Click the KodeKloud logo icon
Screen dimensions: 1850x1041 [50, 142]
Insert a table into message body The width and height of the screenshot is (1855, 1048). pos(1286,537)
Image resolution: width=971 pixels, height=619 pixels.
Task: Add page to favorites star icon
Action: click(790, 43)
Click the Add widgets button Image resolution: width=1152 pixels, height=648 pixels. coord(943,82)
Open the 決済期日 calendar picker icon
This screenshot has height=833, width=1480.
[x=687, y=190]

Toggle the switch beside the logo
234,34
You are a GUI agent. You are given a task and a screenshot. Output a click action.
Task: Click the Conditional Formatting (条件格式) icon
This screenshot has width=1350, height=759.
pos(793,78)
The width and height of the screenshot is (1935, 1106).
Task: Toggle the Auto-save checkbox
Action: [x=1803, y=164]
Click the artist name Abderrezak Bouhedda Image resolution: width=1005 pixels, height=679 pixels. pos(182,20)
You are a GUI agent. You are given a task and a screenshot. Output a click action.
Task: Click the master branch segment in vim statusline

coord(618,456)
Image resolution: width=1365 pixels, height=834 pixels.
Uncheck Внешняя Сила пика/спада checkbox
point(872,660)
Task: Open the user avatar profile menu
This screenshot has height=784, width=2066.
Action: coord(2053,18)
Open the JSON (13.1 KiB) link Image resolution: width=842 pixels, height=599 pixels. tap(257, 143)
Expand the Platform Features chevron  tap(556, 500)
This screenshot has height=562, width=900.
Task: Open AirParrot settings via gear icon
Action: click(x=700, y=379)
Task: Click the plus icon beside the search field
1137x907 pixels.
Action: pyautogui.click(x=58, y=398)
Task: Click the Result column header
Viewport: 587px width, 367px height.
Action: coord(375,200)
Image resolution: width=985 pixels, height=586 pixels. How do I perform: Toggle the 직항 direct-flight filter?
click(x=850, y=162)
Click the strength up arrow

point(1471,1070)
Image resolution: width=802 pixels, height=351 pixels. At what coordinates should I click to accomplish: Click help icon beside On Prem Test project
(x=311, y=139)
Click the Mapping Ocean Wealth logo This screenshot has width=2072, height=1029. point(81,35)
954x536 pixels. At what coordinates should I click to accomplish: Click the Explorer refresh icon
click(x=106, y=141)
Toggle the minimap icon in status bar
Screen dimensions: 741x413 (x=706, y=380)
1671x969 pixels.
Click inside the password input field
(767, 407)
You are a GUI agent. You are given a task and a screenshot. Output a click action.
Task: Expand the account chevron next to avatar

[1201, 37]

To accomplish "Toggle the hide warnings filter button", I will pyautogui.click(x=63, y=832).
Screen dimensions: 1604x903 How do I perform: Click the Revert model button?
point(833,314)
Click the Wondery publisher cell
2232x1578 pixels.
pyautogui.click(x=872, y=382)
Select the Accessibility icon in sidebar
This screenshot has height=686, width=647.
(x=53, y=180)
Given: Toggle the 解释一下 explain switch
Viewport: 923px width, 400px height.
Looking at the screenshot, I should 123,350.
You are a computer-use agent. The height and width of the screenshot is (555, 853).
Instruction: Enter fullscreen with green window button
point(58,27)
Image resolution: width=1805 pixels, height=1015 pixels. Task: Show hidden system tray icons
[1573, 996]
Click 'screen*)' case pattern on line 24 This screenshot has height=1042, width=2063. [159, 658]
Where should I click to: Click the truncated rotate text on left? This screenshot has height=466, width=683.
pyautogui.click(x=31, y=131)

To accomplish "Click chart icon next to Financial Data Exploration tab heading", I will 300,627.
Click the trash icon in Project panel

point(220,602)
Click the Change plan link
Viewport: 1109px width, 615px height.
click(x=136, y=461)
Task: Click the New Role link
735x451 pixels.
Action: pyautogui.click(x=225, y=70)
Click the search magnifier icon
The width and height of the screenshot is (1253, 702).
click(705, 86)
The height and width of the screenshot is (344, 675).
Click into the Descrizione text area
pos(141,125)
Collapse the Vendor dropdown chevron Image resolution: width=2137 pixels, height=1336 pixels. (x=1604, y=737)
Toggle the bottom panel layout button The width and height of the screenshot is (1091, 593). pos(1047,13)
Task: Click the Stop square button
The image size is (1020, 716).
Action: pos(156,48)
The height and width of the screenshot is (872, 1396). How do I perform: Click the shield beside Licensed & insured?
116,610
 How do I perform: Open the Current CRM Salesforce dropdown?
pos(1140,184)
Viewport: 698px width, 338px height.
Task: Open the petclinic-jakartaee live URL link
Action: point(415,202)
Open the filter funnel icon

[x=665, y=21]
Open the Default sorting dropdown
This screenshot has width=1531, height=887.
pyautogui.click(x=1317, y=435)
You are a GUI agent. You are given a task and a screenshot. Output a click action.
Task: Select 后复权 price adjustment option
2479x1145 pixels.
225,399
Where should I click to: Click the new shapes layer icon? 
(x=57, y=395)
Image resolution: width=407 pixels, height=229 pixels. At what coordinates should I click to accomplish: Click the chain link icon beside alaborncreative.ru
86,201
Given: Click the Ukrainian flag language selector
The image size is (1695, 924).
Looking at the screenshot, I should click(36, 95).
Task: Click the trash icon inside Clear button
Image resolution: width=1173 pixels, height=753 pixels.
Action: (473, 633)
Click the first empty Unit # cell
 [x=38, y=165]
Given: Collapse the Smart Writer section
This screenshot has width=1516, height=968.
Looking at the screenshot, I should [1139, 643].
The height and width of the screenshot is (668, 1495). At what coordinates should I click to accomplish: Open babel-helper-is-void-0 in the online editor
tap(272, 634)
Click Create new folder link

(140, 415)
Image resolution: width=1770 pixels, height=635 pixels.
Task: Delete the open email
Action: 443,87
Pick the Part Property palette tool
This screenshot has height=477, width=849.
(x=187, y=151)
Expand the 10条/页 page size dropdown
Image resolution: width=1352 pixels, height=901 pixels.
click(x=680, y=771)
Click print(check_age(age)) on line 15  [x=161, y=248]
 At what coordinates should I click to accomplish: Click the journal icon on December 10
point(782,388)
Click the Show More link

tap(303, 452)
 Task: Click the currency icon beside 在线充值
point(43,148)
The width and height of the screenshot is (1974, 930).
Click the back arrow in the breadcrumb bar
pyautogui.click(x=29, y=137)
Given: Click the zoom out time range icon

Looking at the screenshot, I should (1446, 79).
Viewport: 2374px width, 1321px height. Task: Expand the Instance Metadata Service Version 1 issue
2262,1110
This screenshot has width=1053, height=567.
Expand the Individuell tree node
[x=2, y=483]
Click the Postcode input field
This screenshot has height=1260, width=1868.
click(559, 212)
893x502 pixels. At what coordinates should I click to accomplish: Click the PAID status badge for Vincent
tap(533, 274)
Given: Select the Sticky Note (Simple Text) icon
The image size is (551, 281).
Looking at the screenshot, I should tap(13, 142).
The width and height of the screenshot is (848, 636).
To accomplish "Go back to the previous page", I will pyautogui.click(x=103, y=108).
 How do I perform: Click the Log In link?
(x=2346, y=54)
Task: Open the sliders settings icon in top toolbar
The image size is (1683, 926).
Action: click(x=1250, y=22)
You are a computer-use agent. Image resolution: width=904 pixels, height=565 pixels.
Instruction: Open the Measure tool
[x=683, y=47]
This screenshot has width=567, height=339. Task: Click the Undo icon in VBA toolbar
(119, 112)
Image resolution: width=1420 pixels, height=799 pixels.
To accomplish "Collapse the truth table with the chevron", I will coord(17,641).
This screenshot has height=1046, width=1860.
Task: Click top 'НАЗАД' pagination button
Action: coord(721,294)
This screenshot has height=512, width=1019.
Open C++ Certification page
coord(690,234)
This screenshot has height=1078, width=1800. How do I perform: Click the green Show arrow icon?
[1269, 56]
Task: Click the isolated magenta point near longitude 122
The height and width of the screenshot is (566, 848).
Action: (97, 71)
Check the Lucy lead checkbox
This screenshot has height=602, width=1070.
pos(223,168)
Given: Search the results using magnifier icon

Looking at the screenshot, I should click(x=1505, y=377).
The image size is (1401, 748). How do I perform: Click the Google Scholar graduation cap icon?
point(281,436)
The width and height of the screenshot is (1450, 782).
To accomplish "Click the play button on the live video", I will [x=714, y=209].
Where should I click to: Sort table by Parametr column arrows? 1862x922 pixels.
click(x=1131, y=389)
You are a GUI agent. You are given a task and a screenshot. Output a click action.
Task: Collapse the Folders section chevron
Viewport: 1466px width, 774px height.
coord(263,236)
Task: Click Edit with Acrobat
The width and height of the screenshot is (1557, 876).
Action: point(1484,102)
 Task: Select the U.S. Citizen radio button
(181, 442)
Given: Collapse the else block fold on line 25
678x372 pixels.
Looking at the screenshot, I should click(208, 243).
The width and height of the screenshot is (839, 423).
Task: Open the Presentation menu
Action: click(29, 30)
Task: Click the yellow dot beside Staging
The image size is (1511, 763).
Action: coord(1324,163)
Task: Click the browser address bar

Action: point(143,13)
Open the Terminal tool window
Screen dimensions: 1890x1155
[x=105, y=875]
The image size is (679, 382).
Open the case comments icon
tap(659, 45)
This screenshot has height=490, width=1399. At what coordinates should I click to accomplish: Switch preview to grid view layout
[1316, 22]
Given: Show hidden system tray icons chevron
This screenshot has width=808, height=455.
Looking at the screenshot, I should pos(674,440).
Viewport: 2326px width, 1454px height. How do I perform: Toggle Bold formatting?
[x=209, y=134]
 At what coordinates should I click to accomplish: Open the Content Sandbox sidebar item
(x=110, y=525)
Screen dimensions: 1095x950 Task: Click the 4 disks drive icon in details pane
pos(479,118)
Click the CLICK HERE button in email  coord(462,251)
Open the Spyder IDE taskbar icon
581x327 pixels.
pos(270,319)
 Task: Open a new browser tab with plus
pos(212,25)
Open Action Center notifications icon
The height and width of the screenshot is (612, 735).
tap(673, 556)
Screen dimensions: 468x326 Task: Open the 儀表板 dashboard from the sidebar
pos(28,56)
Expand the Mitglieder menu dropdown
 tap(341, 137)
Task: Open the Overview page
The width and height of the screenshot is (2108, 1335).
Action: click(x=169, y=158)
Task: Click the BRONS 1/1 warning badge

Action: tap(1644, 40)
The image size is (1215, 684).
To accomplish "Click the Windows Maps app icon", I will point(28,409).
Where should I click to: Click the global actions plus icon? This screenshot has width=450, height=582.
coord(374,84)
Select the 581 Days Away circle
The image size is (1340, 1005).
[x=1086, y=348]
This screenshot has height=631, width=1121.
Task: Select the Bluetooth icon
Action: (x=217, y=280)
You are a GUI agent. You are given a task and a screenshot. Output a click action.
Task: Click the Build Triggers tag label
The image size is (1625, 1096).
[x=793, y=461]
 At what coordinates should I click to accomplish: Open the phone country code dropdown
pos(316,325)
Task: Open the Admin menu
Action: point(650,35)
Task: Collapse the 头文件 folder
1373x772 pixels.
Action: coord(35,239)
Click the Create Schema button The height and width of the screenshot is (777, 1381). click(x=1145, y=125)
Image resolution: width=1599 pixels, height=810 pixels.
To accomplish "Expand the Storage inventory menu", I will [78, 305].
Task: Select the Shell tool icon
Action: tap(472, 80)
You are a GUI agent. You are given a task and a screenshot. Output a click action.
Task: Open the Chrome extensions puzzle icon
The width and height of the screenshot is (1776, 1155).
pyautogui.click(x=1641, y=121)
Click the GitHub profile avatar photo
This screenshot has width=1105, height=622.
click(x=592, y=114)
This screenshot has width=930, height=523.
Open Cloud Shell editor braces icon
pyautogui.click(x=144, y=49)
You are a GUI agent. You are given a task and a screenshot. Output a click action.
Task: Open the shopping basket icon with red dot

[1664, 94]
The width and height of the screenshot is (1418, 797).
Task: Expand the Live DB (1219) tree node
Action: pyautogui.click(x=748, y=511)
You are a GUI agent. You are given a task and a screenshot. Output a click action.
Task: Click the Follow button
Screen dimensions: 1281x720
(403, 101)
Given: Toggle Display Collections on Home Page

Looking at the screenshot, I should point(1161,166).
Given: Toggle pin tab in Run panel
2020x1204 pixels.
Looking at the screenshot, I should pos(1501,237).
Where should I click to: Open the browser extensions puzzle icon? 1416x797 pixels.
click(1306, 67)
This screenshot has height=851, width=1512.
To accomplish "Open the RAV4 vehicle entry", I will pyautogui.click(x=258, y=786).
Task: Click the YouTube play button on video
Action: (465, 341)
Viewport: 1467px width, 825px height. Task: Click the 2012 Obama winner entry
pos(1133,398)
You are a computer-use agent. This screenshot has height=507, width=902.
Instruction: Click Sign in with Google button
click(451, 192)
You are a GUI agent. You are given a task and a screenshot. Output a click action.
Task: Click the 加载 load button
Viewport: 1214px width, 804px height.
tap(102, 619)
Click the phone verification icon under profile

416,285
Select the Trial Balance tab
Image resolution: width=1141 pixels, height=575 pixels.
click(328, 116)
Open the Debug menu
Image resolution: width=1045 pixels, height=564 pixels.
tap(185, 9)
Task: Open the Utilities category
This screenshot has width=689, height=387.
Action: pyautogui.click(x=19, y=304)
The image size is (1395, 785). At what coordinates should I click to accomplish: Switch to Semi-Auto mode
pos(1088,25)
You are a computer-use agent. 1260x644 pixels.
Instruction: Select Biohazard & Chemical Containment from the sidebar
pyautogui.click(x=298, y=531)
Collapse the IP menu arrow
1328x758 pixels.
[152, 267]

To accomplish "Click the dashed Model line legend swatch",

● ● ● ● ● ● ●

[Task to complete] If a line falls between the first line of the entries and the line containing "Open the JSON", or is one of those two, restate it word for word; leave all other lines out.

[Output]
Click the KodeKloud logo icon
Screen dimensions: 1850x1041 [50, 142]
Insert a table into message body The width and height of the screenshot is (1855, 1048). pos(1286,537)
Image resolution: width=971 pixels, height=619 pixels.
Task: Add page to favorites star icon
Action: click(790, 43)
Click the Add widgets button Image resolution: width=1152 pixels, height=648 pixels. coord(943,82)
Open the 決済期日 calendar picker icon
This screenshot has height=833, width=1480.
[x=687, y=190]

Toggle the switch beside the logo
234,34
You are a GUI agent. You are given a task and a screenshot. Output a click action.
Task: Click the Conditional Formatting (条件格式) icon
This screenshot has width=1350, height=759.
pos(793,78)
The width and height of the screenshot is (1935, 1106).
Task: Toggle the Auto-save checkbox
Action: [x=1803, y=164]
Click the artist name Abderrezak Bouhedda Image resolution: width=1005 pixels, height=679 pixels. pos(182,20)
You are a GUI agent. You are given a task and a screenshot. Output a click action.
Task: Click the master branch segment in vim statusline

coord(618,456)
Image resolution: width=1365 pixels, height=834 pixels.
Uncheck Внешняя Сила пика/спада checkbox
point(872,660)
Task: Open the user avatar profile menu
This screenshot has height=784, width=2066.
Action: coord(2053,18)
Open the JSON (13.1 KiB) link Image resolution: width=842 pixels, height=599 pixels. tap(257, 143)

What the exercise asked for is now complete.